## Stored entries
————
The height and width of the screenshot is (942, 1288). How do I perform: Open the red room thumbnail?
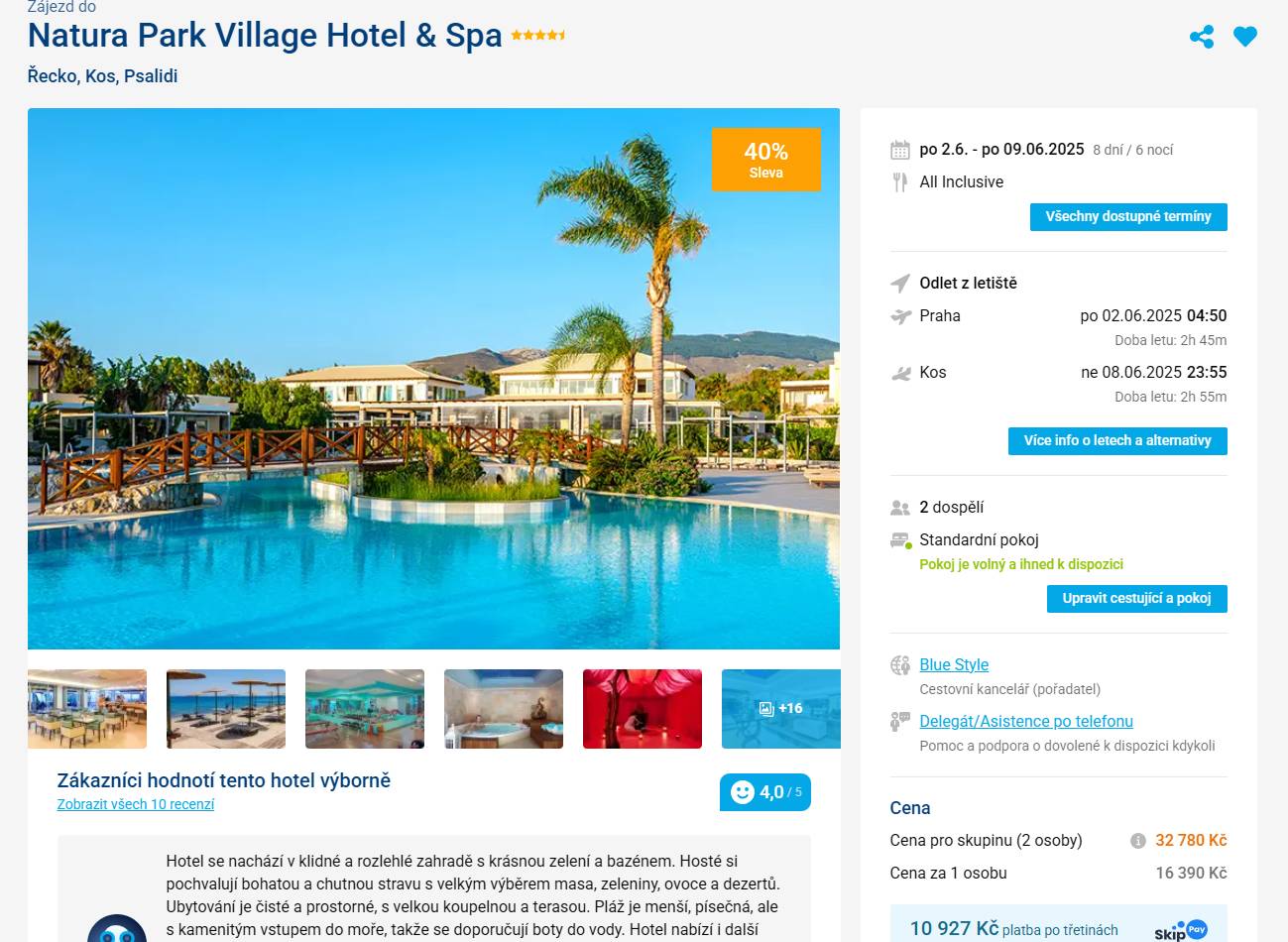pyautogui.click(x=643, y=709)

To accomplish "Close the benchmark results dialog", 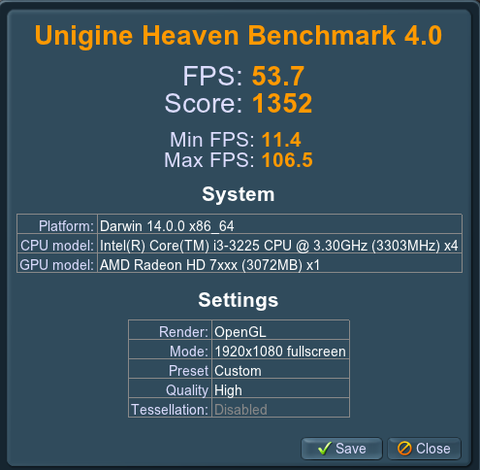I will click(424, 448).
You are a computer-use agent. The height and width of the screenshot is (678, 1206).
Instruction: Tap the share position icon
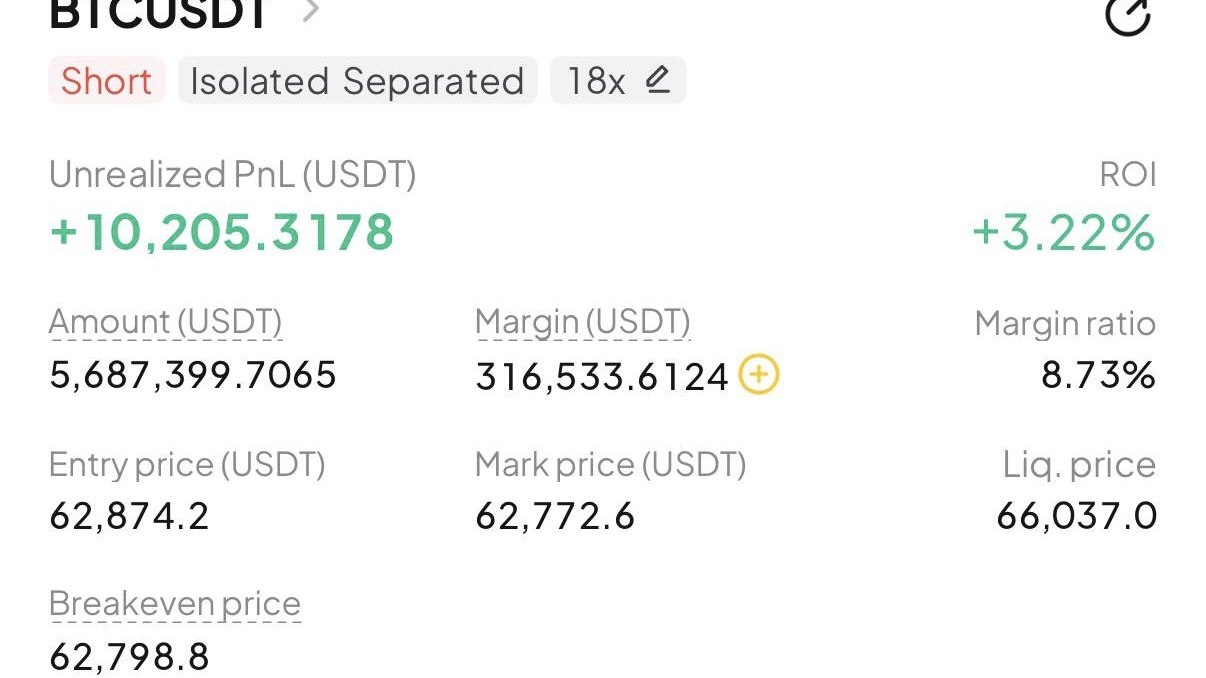click(x=1128, y=16)
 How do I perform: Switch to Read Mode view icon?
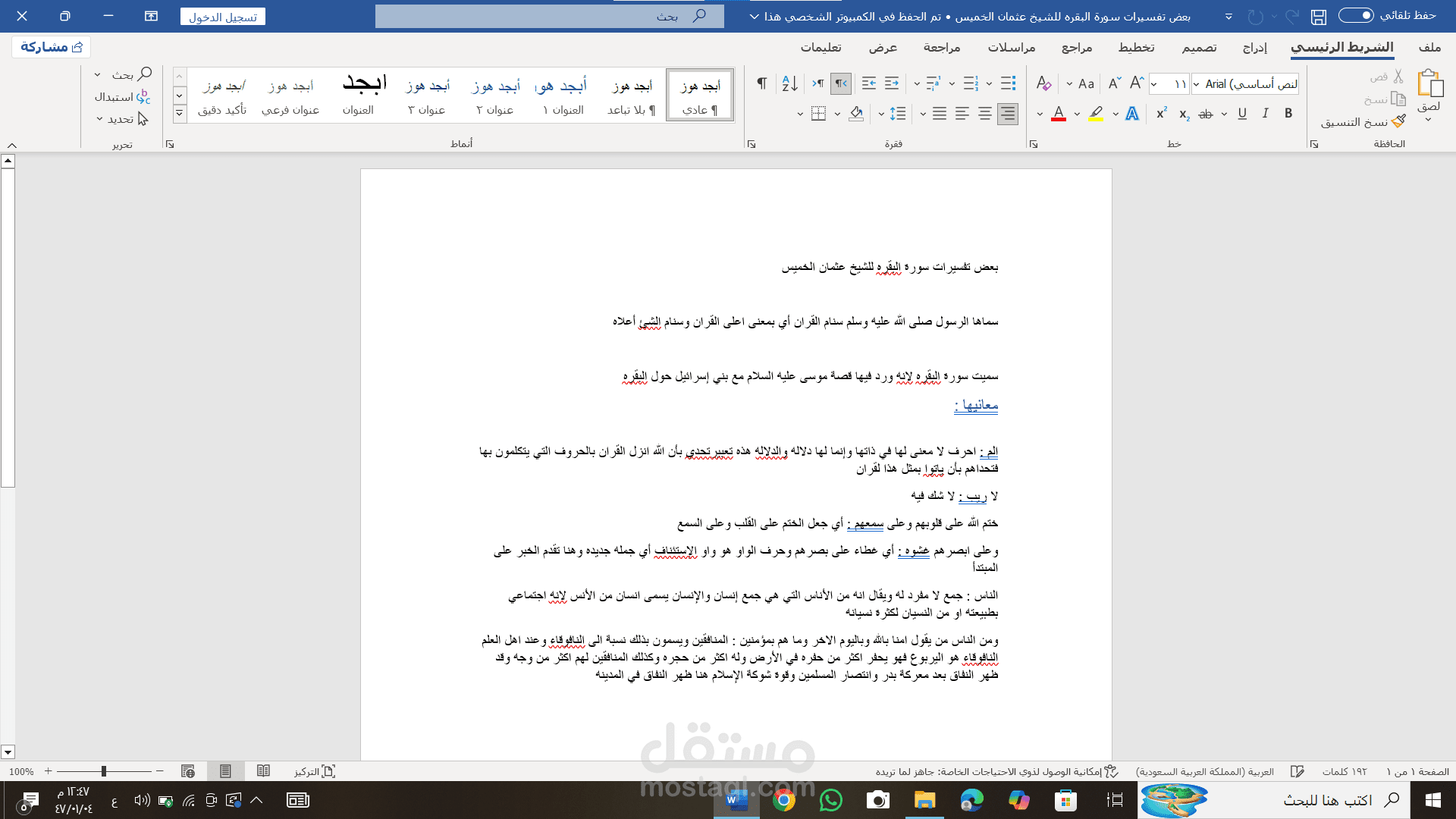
————
## What the task asks
Each line from the one holding "You are a computer-use" down to the end of the records is to be reproduced unaltered, and the pictures are to be omitted.

## Answer space
You are a computer-use agent. The height and width of the screenshot is (678, 1206).
Instruction: Tap the share position icon
click(x=1128, y=16)
 How do I perform: Switch to Read Mode view icon?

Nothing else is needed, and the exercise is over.